Task brief:
Please take the records that follow and repeat exactly the lines starting with the line with "Task: Open video player settings gear" and going on through the line with "Viewport: 1568px width, 737px height.".

Listed entries Start Marker

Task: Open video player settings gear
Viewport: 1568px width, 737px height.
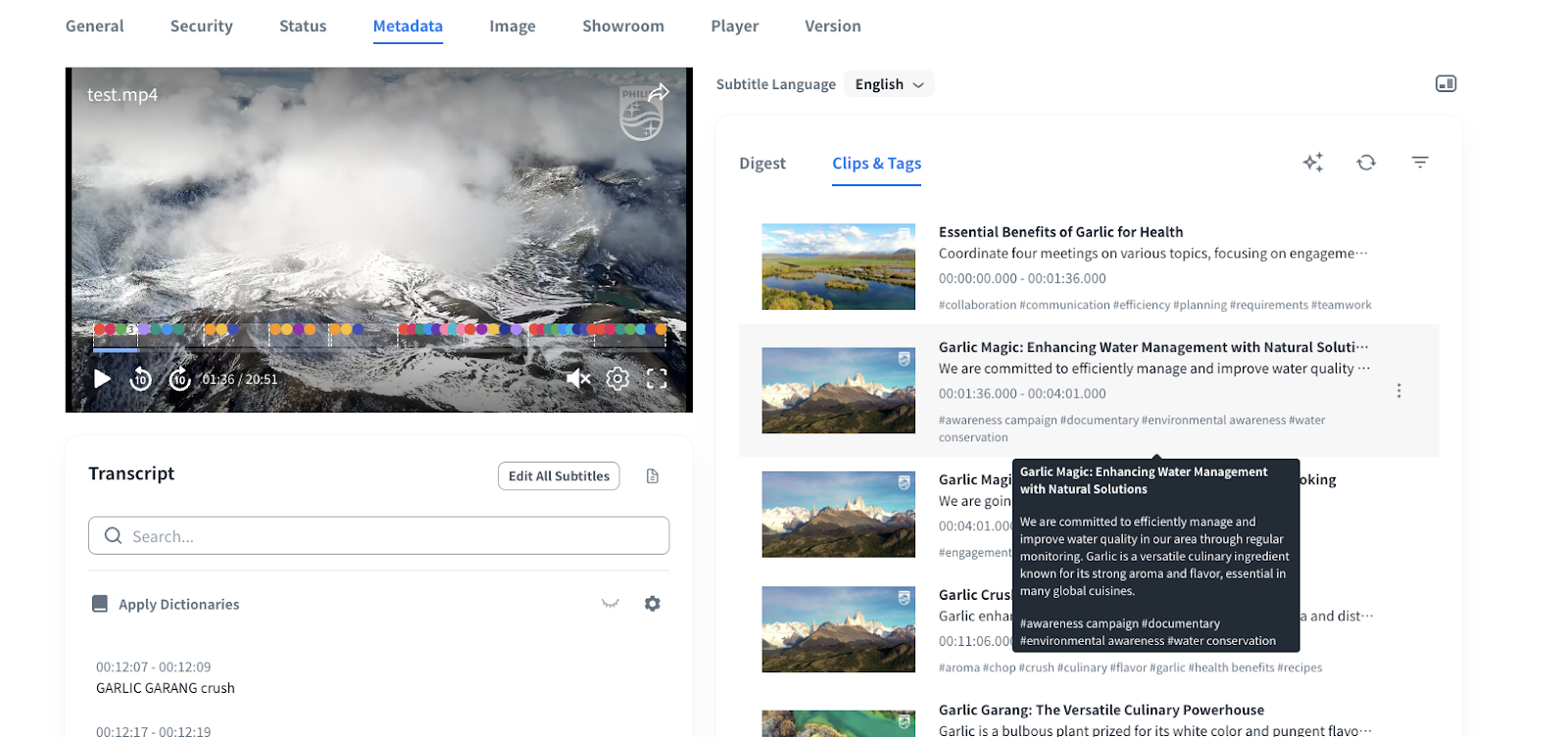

Listed entries End Marker
Listed entries Start Marker

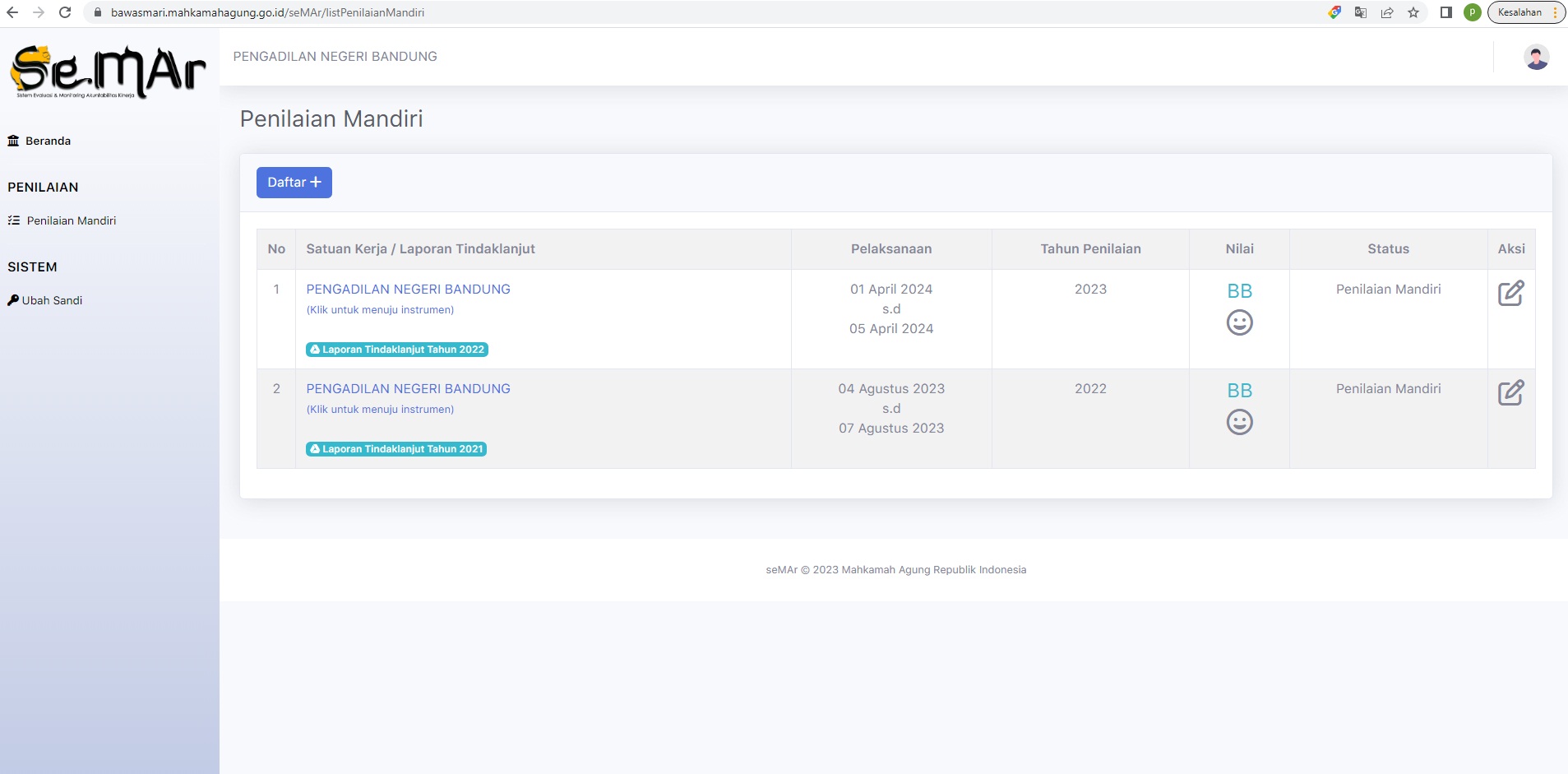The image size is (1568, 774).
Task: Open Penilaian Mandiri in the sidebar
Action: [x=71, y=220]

Listed entries End Marker
Listed entries Start Marker

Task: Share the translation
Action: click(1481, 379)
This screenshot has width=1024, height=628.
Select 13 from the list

Listed entries End Marker

Result:
Task: Open video player settings gear
Viewport: 1568px width, 737px height.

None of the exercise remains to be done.